[Start of Attachment]

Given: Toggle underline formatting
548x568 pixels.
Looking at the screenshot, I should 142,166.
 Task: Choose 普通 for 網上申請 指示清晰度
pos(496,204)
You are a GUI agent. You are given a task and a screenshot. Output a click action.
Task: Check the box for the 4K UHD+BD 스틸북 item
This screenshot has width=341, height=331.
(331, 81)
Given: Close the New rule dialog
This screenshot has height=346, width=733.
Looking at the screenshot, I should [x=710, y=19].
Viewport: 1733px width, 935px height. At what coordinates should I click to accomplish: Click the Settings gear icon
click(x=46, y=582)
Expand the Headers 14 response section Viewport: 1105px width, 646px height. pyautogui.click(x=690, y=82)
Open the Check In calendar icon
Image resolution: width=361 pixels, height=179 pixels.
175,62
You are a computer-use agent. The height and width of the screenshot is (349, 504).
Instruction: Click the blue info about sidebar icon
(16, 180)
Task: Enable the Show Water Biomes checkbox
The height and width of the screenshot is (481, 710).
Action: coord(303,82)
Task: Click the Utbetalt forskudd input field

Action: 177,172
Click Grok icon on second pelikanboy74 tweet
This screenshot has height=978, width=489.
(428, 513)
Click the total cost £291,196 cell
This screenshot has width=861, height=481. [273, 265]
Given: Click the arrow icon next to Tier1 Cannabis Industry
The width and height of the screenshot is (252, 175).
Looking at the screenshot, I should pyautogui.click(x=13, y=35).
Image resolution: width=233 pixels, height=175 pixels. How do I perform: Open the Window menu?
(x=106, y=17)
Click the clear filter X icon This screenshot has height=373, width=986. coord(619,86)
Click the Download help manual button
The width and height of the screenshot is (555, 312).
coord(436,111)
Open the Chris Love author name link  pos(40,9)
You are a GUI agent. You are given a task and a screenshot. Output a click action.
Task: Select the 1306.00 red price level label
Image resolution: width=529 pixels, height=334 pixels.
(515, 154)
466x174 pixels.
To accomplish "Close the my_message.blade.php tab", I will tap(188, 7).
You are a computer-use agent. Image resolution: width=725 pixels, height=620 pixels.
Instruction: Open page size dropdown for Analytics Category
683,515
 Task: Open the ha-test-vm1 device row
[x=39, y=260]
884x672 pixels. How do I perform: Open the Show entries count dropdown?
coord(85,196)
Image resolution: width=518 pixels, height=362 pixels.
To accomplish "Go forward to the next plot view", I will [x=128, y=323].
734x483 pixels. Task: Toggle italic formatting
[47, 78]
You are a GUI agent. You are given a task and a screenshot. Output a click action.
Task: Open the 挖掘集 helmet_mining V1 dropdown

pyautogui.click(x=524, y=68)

[End of Attachment]

Here the goal is to repeat each entry exactly.

Given: Toggle underline formatting
548x568 pixels.
Looking at the screenshot, I should 142,166.
 Task: Choose 普通 for 網上申請 指示清晰度
pos(496,204)
You are a GUI agent. You are given a task and a screenshot. Output a click action.
Task: Check the box for the 4K UHD+BD 스틸북 item
This screenshot has width=341, height=331.
(331, 81)
Given: Close the New rule dialog
This screenshot has height=346, width=733.
Looking at the screenshot, I should [x=710, y=19].
Viewport: 1733px width, 935px height. At what coordinates should I click to accomplish: Click the Settings gear icon
click(x=46, y=582)
Expand the Headers 14 response section Viewport: 1105px width, 646px height. pyautogui.click(x=690, y=82)
Open the Check In calendar icon
Image resolution: width=361 pixels, height=179 pixels.
175,62
You are a computer-use agent. The height and width of the screenshot is (349, 504).
Instruction: Click the blue info about sidebar icon
(16, 180)
Task: Enable the Show Water Biomes checkbox
The height and width of the screenshot is (481, 710).
Action: coord(303,82)
Task: Click the Utbetalt forskudd input field

Action: 177,172
Click Grok icon on second pelikanboy74 tweet
This screenshot has height=978, width=489.
(428, 513)
Click the total cost £291,196 cell
This screenshot has width=861, height=481. [273, 265]
Given: Click the arrow icon next to Tier1 Cannabis Industry
The width and height of the screenshot is (252, 175).
Looking at the screenshot, I should pyautogui.click(x=13, y=35).
Image resolution: width=233 pixels, height=175 pixels. How do I perform: Open the Window menu?
(x=106, y=17)
Click the clear filter X icon This screenshot has height=373, width=986. coord(619,86)
Click the Download help manual button
The width and height of the screenshot is (555, 312).
coord(436,111)
Open the Chris Love author name link  pos(40,9)
You are a GUI agent. You are given a task and a screenshot. Output a click action.
Task: Select the 1306.00 red price level label
Image resolution: width=529 pixels, height=334 pixels.
(515, 154)
466x174 pixels.
To accomplish "Close the my_message.blade.php tab", I will tap(188, 7).
You are a computer-use agent. Image resolution: width=725 pixels, height=620 pixels.
Instruction: Open page size dropdown for Analytics Category
683,515
 Task: Open the ha-test-vm1 device row
[x=39, y=260]
884x672 pixels. How do I perform: Open the Show entries count dropdown?
coord(85,196)
Image resolution: width=518 pixels, height=362 pixels.
To accomplish "Go forward to the next plot view", I will [x=128, y=323].
734x483 pixels. Task: Toggle italic formatting
[47, 78]
You are a GUI agent. You are given a task and a screenshot. Output a click action.
Task: Open the 挖掘集 helmet_mining V1 dropdown

pyautogui.click(x=524, y=68)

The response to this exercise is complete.